Die Zahl der nachgewiesenen Vogelgrippe-Fälle in Deutschland hat sich auf 226 erhöht. Die Bundesregierung wird am Mittwoch ein Forschungsprogramm zur vorstellen, um die Suche nach potenten Impfstoffen voranzutreiben. Unterdessen ist die Seuche in Pakistan angelangt.
HB BERLIN/ISLAMABAD/RIEMS. Die Bundesregierung will die Forschung zur Vogelgrippe mit einem nationalen Programm beschleunigen und die Suche nach geeigneten Impfstoffen vorantreiben. Darüber berät an diesem Mittwoch das Bundeskabinett in Berlin. Dabei geht es nach Angaben des Landwirtschaftsministeriums besonders um das Impfen allgemein und die Übertragungswege des Erregers H5N1. Die Tierseuche hat unterdessen auch Pakistan erreicht, wo das Virus auf zwei Geflügelfarmen entdeckt wurde. In Deutschland ist der Erreger nach Auskunft des Friedrich-Loeffler-Instituts (FLI) inzwischen bei insgesamt 226 Wildvögeln nachgewiesen worden.
Das Forschungsprogramm des Bundes dreht sich nicht nur um die Vogelgrippe, sondern generell um Krankheiten, die von Tieren auf Menschen übertragen werden, so genannte Zoonosen. Die Minister für Agrar, Gesundheit und Forschung, Horst Seehofer (CSU), Ulla Schmidt (SPD) und Annette Schavan (CDU), stellen es an diesem Mittwoch vor.
Schwerpunkt der Vogelgrippe in Deutschland ist nach Auskunft des FLI weiterhin Mecklenburg-Vorpommern mit 163 Virusnachweisen, gefolgt von Bayern mit 28, Brandenburg mit 15, Baden-Württemberg mit 13, Schleswig-Holstein mit sechs und Niedersachsen mit einem Nachweis, sagte FLI-Präsident Thomas Mettenleiter am Dienstag der dpa. Hinzu komme der Virennachweis bei drei Katzen und einem Steinmarder auf der Ostseeinsel Rügen.

(Auszüge aus dem Datensatz)

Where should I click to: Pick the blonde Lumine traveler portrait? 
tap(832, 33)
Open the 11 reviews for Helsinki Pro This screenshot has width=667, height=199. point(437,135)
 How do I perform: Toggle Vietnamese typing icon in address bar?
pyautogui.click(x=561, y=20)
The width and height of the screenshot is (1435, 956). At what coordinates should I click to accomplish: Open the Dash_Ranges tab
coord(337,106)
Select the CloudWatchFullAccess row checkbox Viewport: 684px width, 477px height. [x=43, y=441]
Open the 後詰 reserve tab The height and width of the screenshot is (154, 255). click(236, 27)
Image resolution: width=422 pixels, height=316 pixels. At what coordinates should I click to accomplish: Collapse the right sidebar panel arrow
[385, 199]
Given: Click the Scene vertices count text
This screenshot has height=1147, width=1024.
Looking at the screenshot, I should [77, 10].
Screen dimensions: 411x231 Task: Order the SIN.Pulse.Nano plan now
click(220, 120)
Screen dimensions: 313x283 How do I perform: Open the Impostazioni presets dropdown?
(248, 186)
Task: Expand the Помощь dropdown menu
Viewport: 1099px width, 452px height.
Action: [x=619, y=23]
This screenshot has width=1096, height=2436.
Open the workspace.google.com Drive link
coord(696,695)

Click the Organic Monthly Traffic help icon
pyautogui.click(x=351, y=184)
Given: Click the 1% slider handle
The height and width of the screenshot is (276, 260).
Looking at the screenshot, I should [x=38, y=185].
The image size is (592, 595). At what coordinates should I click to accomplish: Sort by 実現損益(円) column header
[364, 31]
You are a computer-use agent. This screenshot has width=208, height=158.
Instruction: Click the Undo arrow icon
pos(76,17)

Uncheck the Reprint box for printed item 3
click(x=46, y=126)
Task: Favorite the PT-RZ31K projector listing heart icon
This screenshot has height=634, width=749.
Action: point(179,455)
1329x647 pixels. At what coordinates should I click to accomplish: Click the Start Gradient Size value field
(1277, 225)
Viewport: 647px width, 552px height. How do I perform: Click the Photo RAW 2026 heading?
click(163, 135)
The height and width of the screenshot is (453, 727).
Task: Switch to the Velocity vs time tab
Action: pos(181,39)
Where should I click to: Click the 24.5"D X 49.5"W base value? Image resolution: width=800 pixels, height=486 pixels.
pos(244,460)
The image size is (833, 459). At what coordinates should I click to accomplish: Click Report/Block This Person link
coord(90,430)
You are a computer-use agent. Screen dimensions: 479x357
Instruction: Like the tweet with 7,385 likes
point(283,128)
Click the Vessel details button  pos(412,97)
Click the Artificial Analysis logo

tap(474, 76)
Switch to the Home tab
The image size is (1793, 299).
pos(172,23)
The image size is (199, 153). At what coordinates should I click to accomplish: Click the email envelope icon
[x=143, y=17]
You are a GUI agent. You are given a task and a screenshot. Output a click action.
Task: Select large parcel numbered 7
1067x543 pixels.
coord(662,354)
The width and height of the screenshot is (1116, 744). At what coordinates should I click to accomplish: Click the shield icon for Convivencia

• **AUFGABEN**
[1] In welchem Land wurde das Virus laut dem Text zur Vogelgrippe auf zwei Geflügelfarmen entdeckt?
[2] Gib den Abschnitt aus dem Text zur Vogelgrippe Wort für Wort wieder, beginnend bei „Die Zahl der“ und endend bei „Wildvögeln nachgewiesen worden.“.

• **LÖSUNGEN**
[1] In Pakistan.

[2]
Die Zahl der nachgewiesenen Vogelgrippe-Fälle in Deutschland hat sich auf 226 erhöht. Die Bundesregierung wird am Mittwoch ein Forschungsprogramm zur vorstellen, um die Suche nach potenten Impfstoffen voranzutreiben. Unterdessen ist die Seuche in Pakistan angelangt.
HB BERLIN/ISLAMABAD/RIEMS. Die Bundesregierung will die Forschung zur Vogelgrippe mit einem nationalen Programm beschleunigen und die Suche nach geeigneten Impfstoffen vorantreiben. Darüber berät an diesem Mittwoch das Bundeskabinett in Berlin. Dabei geht es nach Angaben des Landwirtschaftsministeriums besonders um das Impfen allgemein und die Übertragungswege des Erregers H5N1. Die Tierseuche hat unterdessen auch Pakistan erreicht, wo das Virus auf zwei Geflügelfarmen entdeckt wurde. In Deutschland ist der Erreger nach Auskunft des Friedrich-Loeffler-Instituts (FLI) inzwischen bei insgesamt 226 Wildvögeln nachgewiesen worden.